**INPUT MATERIAL**
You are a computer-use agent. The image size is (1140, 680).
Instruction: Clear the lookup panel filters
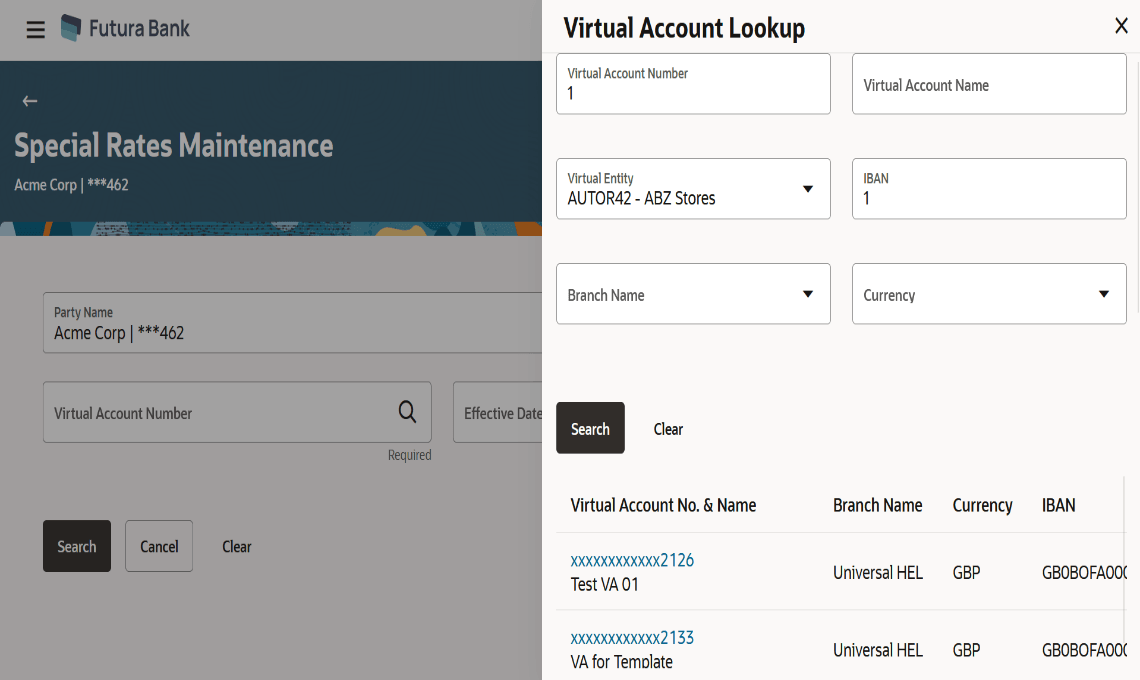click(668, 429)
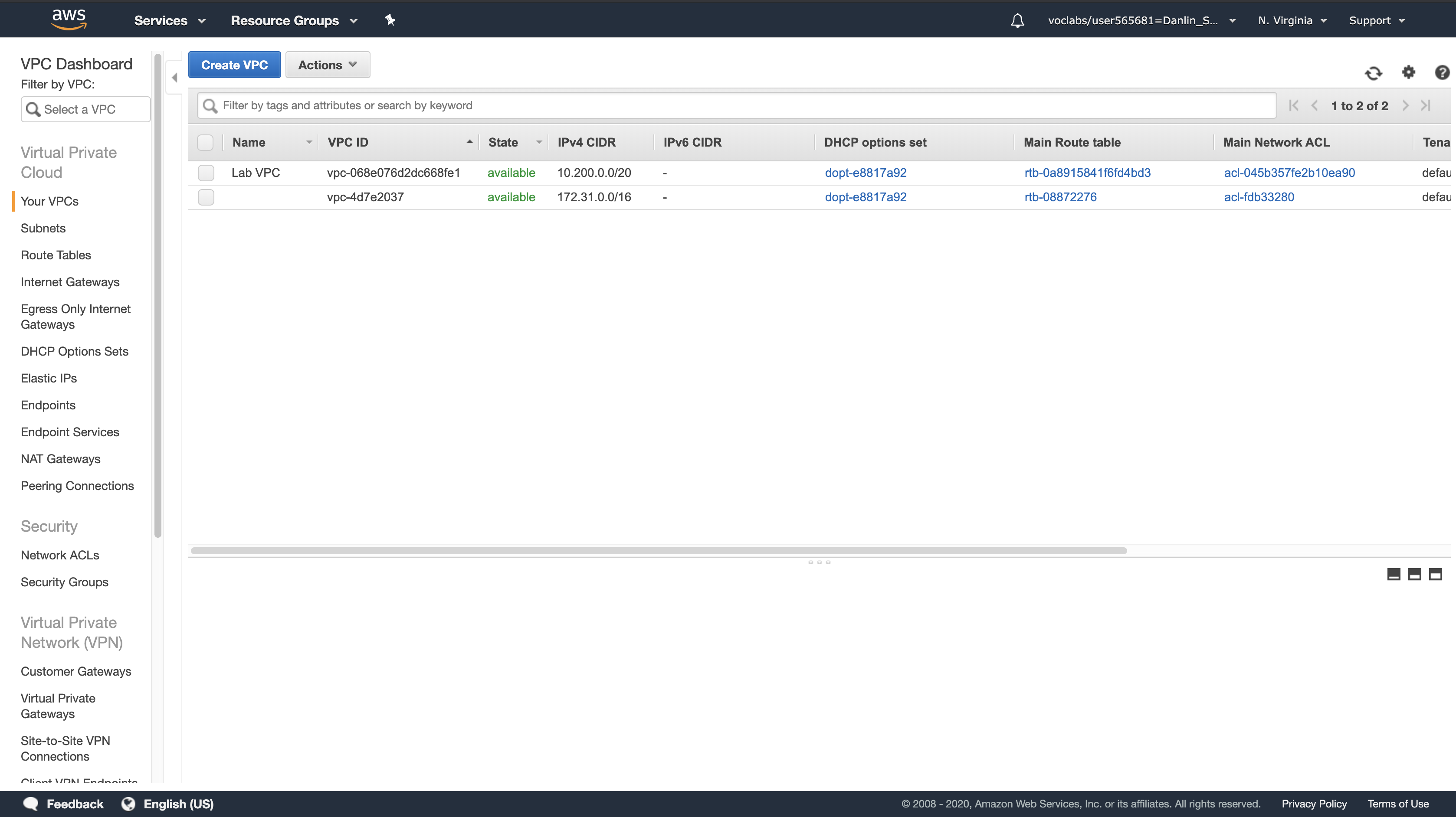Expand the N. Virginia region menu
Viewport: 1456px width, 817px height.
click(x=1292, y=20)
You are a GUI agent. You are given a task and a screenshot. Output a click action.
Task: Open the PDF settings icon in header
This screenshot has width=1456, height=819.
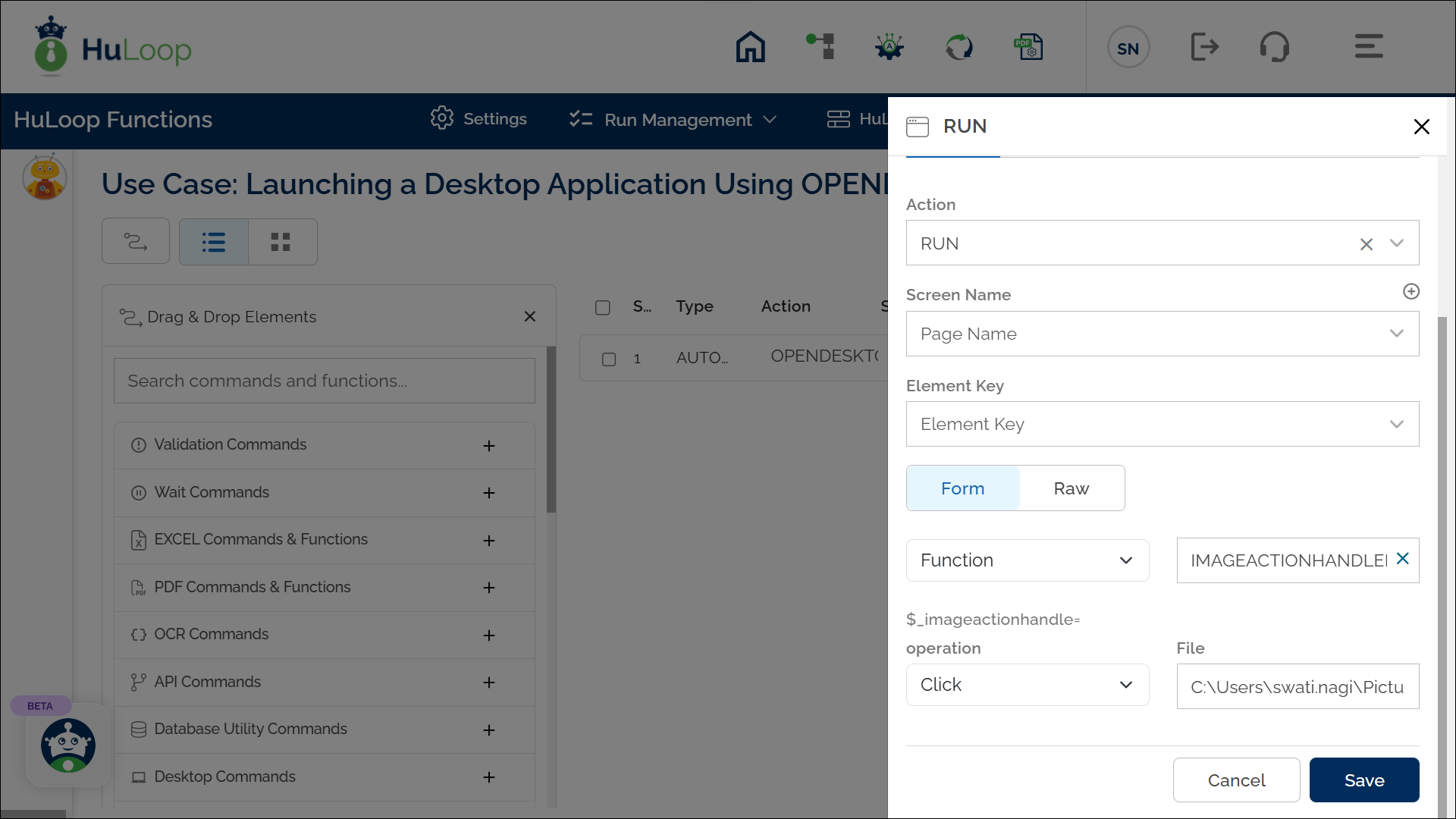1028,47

--

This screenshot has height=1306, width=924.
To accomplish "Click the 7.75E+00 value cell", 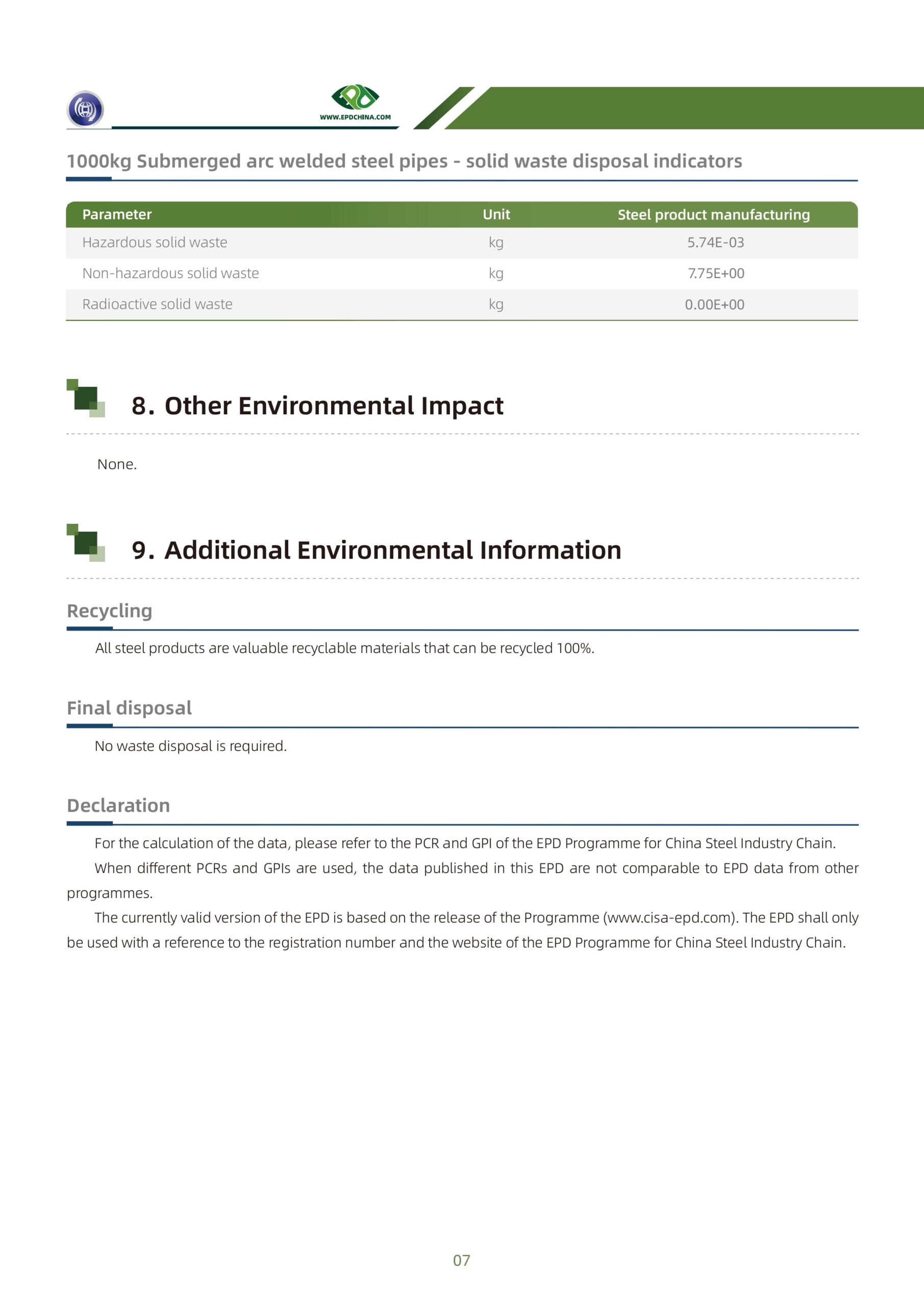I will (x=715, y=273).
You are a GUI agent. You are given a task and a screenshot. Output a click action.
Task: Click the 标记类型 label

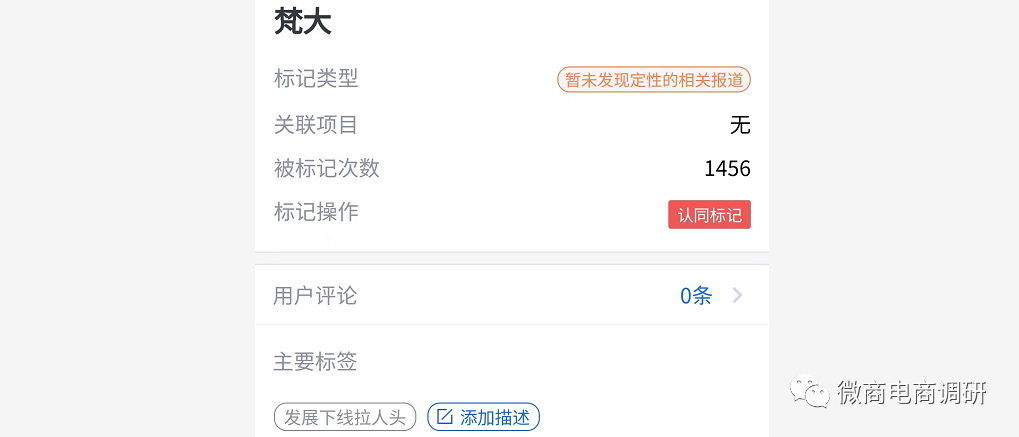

**THE TASK**
Extract every line of the listing that contains the string "height", matching case exactly.

**TASK SOLUTION**
Viewport: 1456px width, 817px height.
This screenshot has width=1456, height=819.
This screenshot has height=1306, width=924.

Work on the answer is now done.